Zoulikha Tahar, féministe malgré elle

 Zoulikha Tahar, féministe malgré elle

Crédit photo : Nejma Brahim


A 26 ans, la slameuse algérienne “Toute fine” compte près de 22 000 followers sur les réseaux sociaux. Après un court-métrage remarqué sur le harcèlement de rue, elle se consacre désormais à l’art et à la réalisation, et poursuit son combat pour les droits des femmes. 


“Féministe ? Oui, j’assume complètement.” Dans une cantine du XXe à Paris, Zoulikha Tahar, plus connue sous le pseudo de “Toute fine”, engloutit son repas comme elle croque la vie : à pleines dents. “C’est notre société qui me donne la gnaque.” Son regard perçant, abrité par de larges lunettes roses, respire la sincérité. Son nom de scène lui vient de son gabarit. Avec plus de 22 000 abonnés sur Facebook, elle s’est imposée, ces trois dernières années, comme une figure du féminisme à l’algérienne.


 


Militante oui, influenceuse, non


Déterminée, cette slameuse passionnée se fait connaître grâce à un court-métrage sur le harcèlement de rue réalisé à Oran, début 2017. “C’est parti d’une rencontre avec Samia, qui faisait du chant et avec qui j’ai choisi de traiter ce sujet.” Son plat presque terminé, Zoulikha laisse entrevoir un goût d’amertume. “C’est allé trop vite. Cette vidéo visait à dénoncer un phénomène universel. D’ailleurs, on l’a intitulé La rue.” Sauf que les médias étrangers titrent Le quotidien de la femme algérienne… `


Grâce au buzz que le film provoque, la page de “Toute fine” décolle et le collectif Awal (1), qu’elle cofonde, gagne en popularité. Ses vidéos sont vues par des milliers de personnes. Mais, influenceuse, elle refuse de l’être. “Je suis plutôt militante.” Sa lecture du moment – Beauté fatale, de Mona Chollet – l’invite à rejeter le diktat de l’apparence et sa logique sexiste.
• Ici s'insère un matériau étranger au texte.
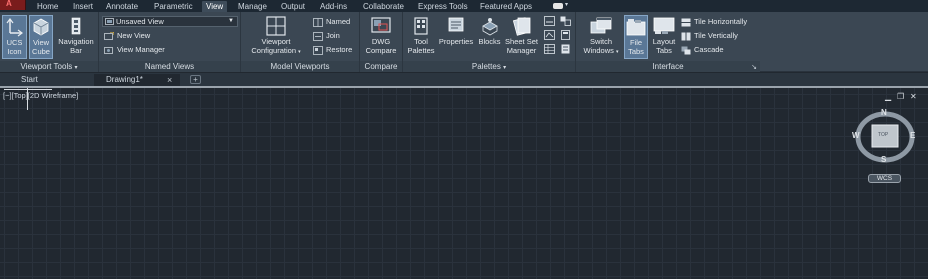  Describe the element at coordinates (274, 46) in the screenshot. I see `viewport-configuration-label: Viewport Configuration` at that location.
Consciente très tôt des injustices que vivent les femmes, Zoulikha se réfugie dans les livres et succombe à une drogue salvatrice : la poésie. “Ses sonorités, sa finesse, sa douceur… C’est comme être sur un nuage.” Adolescente, l’Oranaise est aussi fascinée par la mer, qu’elle voit chaque jour depuis sa maison à Aïn El Turk. Elle ­découvre William Blake, René Char et Charles Baudelaire, dont elle cueille Les Fleurs du mal dans une petite librairie de Médine Jdida (2).
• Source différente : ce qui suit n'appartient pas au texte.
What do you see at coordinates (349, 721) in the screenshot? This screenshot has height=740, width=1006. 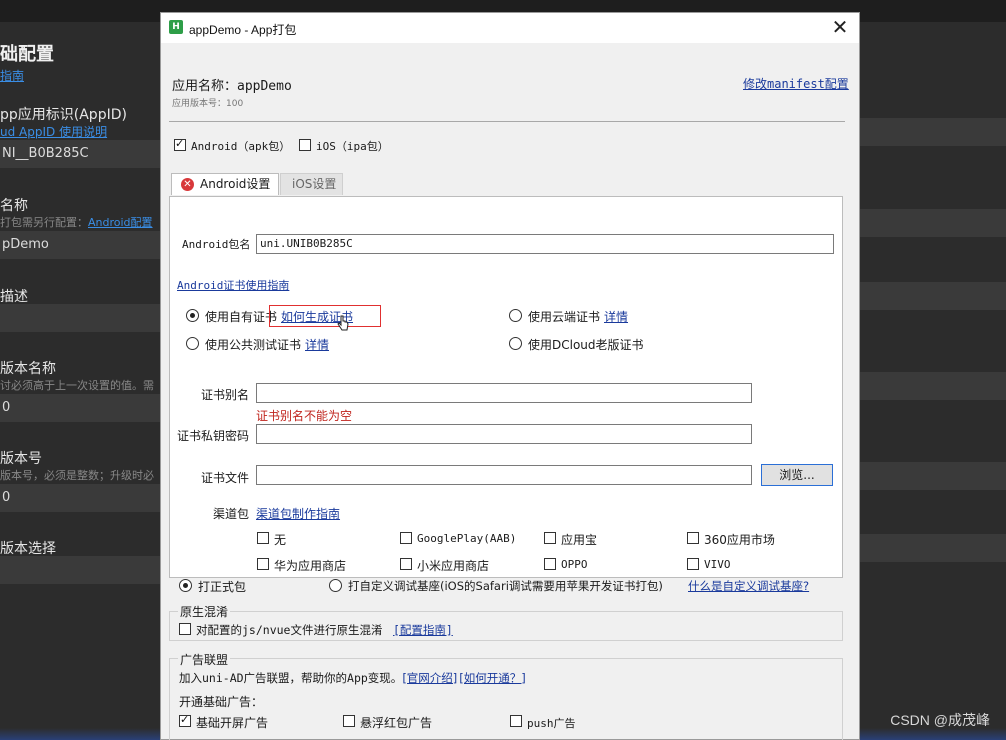 I see `ad-redpacket-checkbox` at bounding box center [349, 721].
“J’ai commencé à écrire et tenir un journal intime en m’inspirant des filles dans les séries”, se souvient-elle. L’étudiante s’oriente vers les sciences et la mécanique. “J’ai récupéré un enregistrement audio des Fleurs du mal en master, ça m’a donné envie de déclamer mes poèmes.” Un ami l’encourage à vite les partager sous forme de vidéos. Le succès est au rendez-vous. Mais Zoulikha et Toute fine sont en décalage. “Je me sentais très heureuse en tant qu’artiste, moins en tant que doctorante.” Elle multiplie alors ateliers d’écriture, performances et projections. Et sort un recueil de poèmes, en attendant que son premier roman, La Femme bleue, soit publié.


 


“Si le monde allait bien, je n’aurais pas à faire ça”


“En juin, j’ai arrêté ma thèse et participé à une université d’été à la Fémis (3), à Paris. J’ai réalisé un court-métrage sur les symboles sexistes associés aux Maghrébines.” Auteure, slameuse, réalisatrice. A 26 ans, Zoulikha est une artiste à part entière. Tandis que son regard se balade sur les clients attablés, elle ajoute : “Je sais que je ne suis rien. Mais je veux porter ma voix pour d’autres femmes, pour ma cousine de 6 ans. Si le monde allait bien, je n’aurais pas à faire ça. Je suis féministe malgré moi.” 


(1) collectif artistique fondé à Oran, début 2017, par cinq slameurs.


(2) quartier d’Oran connu pour son marché et ses bonnes affaires.


(3) L’école nationale supérieure des métiers de l’image et du son.